Um grupo de trabalho coordenado pelo deputado Gustavo Fruet (PSDB-PR) consolida as propostas de alteração do regulamento interno do conselho. "As propostas visam não apenas agilizar o trabalho do conselho, mas torná-lo mais vigoroso, independente, transparente e justo", explica Ricardo Izar.
Jurisprudência
O deputado observou que, na tramitação dos processos instaurados desde junho de 2005, o Conselho de Ética criou jurisprudência ao se posicionar sobre temas não contemplados nos códigos Civil e Penal, no regulamento do Conselho e até mesmo no Regimento Interno da Câmara. Izar observou que as decisões foram posteriormente endossadas pela Comissão de Constituição e Justiça e de Cidadania (CCJ) e pelo Supremo Tribunal Federal (STF).

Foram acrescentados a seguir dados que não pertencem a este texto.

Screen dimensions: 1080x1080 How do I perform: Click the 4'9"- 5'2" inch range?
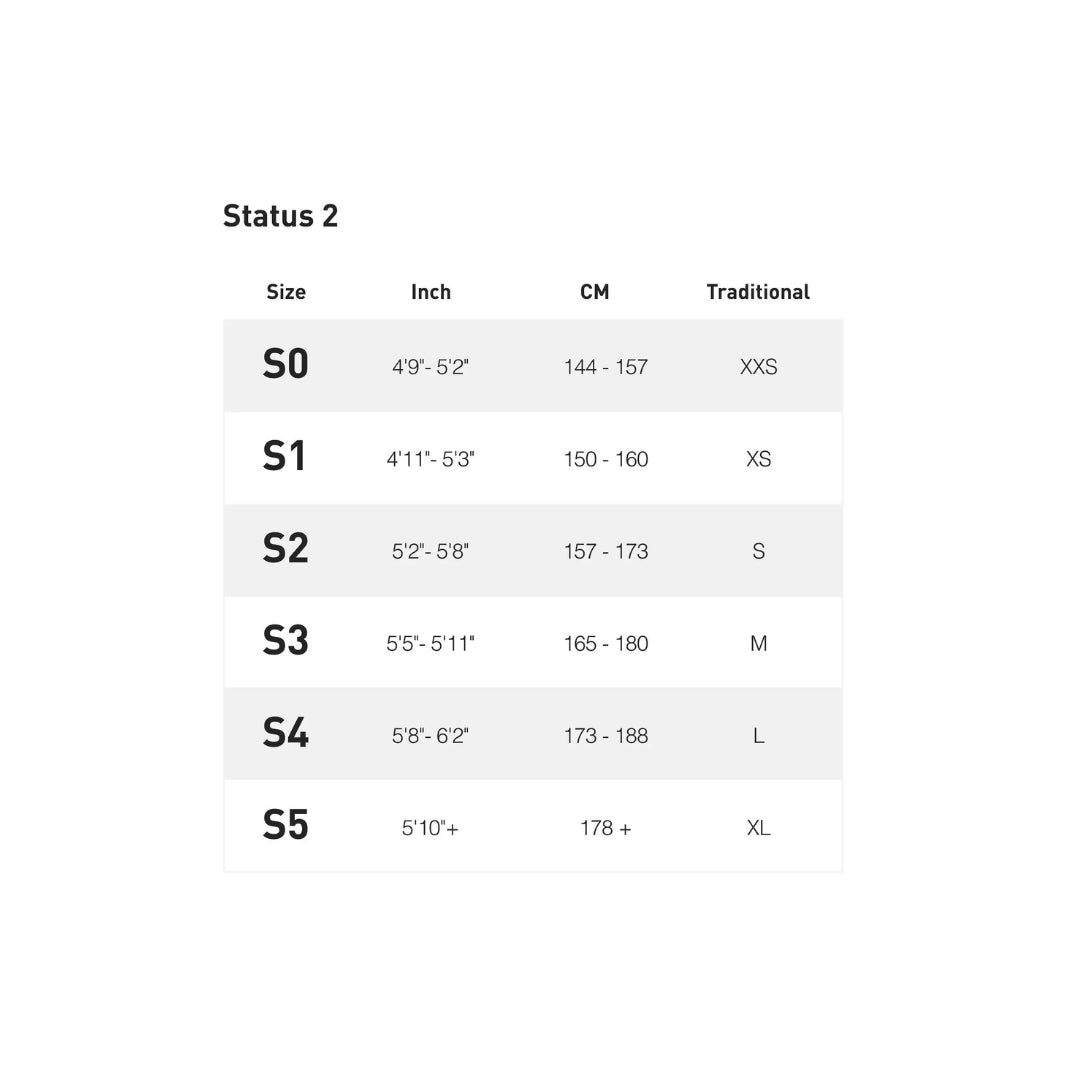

Entre essas decisões, o deputado destacou a admissibilidade do processo contra o ex-deputado José Dirceu, apesar de ter sido acusado de envolvimento no escândalo do "mensalão" enquanto ocupava o cargo de ministro-chefe da Casa Civil. Por determinação do Conselho de Ética, o deputado deve se sujeitar ao Código de Ética e Decoro Parlamentar mesmo afastado do exercício do mandato.
Izar também citou a recusa do conselho quanto à tentativa de retirada da representação contra Dirceu pelo PTB, depois de o processo ter sido instaurado. "Uma vez instaurado o processo, ele transcende suas origens de representação e passa a ser do interesse da coletividade", justifica o deputado.
CCJ
Em 1995, a CCJ também estabeleceu novas normas para a atuação do Conselho de Ética ao julgar decisões tomadas pelo colegiado. Um exemplo é a decisão de só arquivar representações que não tenham tido instrução probatória (fase na qual o representado apresenta sua defesa por escrito e são ouvidas as testemunhas arroladas). A decisão foi tomada a partir de consulta da Mesa sobre o arquivamento das representações do PL contra quatro deputados do PTB.
Izar destacou ainda que a CCJ referendou as recomendações do Conselho de Ética pela cassação de Roberto Jefferson, José Dirceu e do deputado Romeu Queiroz (PTB-MG), ao negar recursos dos três.